Let’s start with these observations.

  1. Employers save a lot of money employing illegal aliens.
  2. The employers save by not paying taxes and other government-mandated fees (such as insurance) and by dodging regulations (illegals rarely file lawsuits).
  3. Many of the illegals, who are paid “under the table”, are also immune from these government taxes and fees.
  4. Thus, these illegals can demand a much lower hourly wage than Americans who cannot escape the government taxation and regulations tied to them like a ball and chain.
  5. Thus, the businesses who employ these illegals lobby the Bush administration to keep this system in place lest it “wreck” their business in particular or the economy in general.
  6. As a result, the administration (and Senate) is sympathetic to the presence of illegals who, because of the government’s regulations, have an competetive advantage over legal, taxpaying Americans.

Ann Coulter asks the following question in her essay, Se puede get two years tax-free!:

“What’s the process for losing your citizenship and becoming an illegal alien?”

If the Senate Immigration bill passes, we (taxpaying, legal, assimilated Americans) may be asking that very question. Ann continues

The “path to citizenship” that Bush and the Senate are trying to pawn off on Americans requires that illegals pay huge fines and back taxes, with “huge” being defined as a $2,000 fine and taxes for three of the last five years. Even with the special “Two Years Tax-Free” package for illegals, this is about as likely as me paying my dad back the money I “borrowed” from him when I was in college.

We’re told illegal immigrants are dying to pay taxes if only they can become citizens. Oh by the way, they also will have a panoply of government benefits available to them if they become citizens — in fact, even if they get green cards. They’re probably unaware of this and are just dying to send half their paychecks to the government just like us shiftless, lazy Americans.
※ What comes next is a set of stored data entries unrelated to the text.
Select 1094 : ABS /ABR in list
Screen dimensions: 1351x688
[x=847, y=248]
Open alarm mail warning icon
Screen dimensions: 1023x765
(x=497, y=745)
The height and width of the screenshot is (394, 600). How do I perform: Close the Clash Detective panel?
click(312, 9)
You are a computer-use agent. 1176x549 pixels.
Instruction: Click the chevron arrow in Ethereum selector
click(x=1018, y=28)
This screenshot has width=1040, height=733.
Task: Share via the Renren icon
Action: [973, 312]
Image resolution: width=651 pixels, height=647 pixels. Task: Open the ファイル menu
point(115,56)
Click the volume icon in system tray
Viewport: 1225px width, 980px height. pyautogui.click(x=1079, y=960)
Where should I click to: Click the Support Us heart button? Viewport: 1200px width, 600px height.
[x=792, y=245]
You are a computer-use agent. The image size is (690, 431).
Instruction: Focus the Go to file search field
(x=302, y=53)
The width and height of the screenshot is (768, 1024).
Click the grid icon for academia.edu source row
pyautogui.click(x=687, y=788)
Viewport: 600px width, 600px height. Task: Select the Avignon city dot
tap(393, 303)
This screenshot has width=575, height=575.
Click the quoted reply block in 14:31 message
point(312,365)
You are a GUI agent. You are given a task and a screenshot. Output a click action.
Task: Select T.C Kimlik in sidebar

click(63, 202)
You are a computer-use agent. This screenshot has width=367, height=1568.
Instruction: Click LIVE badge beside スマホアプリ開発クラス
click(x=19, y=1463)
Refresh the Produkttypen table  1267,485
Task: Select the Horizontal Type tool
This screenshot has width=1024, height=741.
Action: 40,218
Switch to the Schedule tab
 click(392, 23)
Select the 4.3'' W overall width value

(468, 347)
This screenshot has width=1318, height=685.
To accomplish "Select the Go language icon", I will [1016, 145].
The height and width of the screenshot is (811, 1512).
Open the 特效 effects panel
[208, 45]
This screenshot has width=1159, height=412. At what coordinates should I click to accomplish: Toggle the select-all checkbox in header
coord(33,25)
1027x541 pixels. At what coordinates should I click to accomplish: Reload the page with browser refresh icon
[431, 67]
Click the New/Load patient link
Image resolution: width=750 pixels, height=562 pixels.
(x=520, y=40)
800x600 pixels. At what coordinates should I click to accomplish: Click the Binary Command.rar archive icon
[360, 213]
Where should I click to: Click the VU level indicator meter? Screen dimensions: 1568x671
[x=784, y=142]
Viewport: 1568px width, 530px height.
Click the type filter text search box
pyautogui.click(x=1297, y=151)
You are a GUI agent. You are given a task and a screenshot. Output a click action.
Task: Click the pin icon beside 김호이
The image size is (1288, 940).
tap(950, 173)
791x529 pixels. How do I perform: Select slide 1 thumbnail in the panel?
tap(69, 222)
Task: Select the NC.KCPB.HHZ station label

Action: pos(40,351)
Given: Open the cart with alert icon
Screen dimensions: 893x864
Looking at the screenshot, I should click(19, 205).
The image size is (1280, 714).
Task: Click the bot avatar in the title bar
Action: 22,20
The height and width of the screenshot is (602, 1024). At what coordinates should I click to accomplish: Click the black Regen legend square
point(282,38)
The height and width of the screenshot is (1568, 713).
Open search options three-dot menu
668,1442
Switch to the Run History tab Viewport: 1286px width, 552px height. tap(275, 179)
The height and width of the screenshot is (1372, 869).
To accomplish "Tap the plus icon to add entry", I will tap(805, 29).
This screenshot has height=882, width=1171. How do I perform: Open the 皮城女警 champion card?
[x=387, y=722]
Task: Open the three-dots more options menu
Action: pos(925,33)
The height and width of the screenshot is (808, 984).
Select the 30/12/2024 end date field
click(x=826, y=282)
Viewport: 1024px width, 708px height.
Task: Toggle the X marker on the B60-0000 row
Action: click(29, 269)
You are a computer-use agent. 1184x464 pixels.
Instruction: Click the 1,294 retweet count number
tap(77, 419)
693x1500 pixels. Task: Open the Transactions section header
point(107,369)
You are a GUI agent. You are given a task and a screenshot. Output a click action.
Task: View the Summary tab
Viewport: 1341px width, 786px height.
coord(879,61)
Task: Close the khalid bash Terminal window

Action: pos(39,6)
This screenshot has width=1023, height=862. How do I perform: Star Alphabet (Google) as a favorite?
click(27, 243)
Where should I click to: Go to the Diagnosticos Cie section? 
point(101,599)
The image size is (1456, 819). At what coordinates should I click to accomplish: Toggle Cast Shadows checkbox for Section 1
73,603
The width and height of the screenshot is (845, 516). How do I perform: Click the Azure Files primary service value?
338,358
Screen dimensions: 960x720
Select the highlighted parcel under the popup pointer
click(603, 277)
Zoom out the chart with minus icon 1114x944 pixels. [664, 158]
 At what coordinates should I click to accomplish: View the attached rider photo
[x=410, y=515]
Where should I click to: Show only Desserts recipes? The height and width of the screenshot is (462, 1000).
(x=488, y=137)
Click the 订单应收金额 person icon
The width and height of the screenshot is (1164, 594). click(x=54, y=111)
Inasmuch as most of these low-skilled immigrant workers are in the 0 percent tax bracket, this should be a real boon for the U.S. Treasury. Indeed, the government may end up paying the illegals money: “Let’s see, Juan. According to our records, you owe us 0 percent for the past three years, and because you qualify for the earned-income tax credit, we actually owe you! Are 20s OK?”

The Senate bill also forgives illegal aliens who have committed identity theft by stealing American Social Security numbers to get jobs.

So in addition to the Two Years Tax-Free plan for illegals, they get one free felony. Also, illegal immigrants from Mexico qualify for affirmative action, allowing them to get into U.S. colleges with lower grades and scores than Americans.

What’s the process for losing your citizenship and becoming an illegal alien?

What a deal! As we’ve discussed previously, though, “compassionate conservatism” is double-speak for screwing American taxpayers. Coulter has more:

However hardworking illegal immigrants are when they come here, the moment they become citizens, they will be immediately demagogued by Democrats into viewing welfare as a universal human right, just as they now view living in America.

Of course illegal immigrants will “work for less.” They don’t have to pay taxes at all now, and under Bush’s plan they will have to pay taxes for only — at most — three of the last five years. Not only that, but illegal aliens don’t require their employers to comply with OSHA regulations, overtime and minimum wage laws, unemployment insurance, disability laws, the Family and Medical Leave Act, a slew of oppressive environmental regulations, and 4 million other ways the government has developed to make it extremely expensive to hire legal employees.

Instead of creating a separate class of citizens who are immune from oppressive government rules, how about relieving all of us — even us shiftless Americans — from the cost of government?

There’s more. Very funny. Hah. How come y’all ain’t laughin’?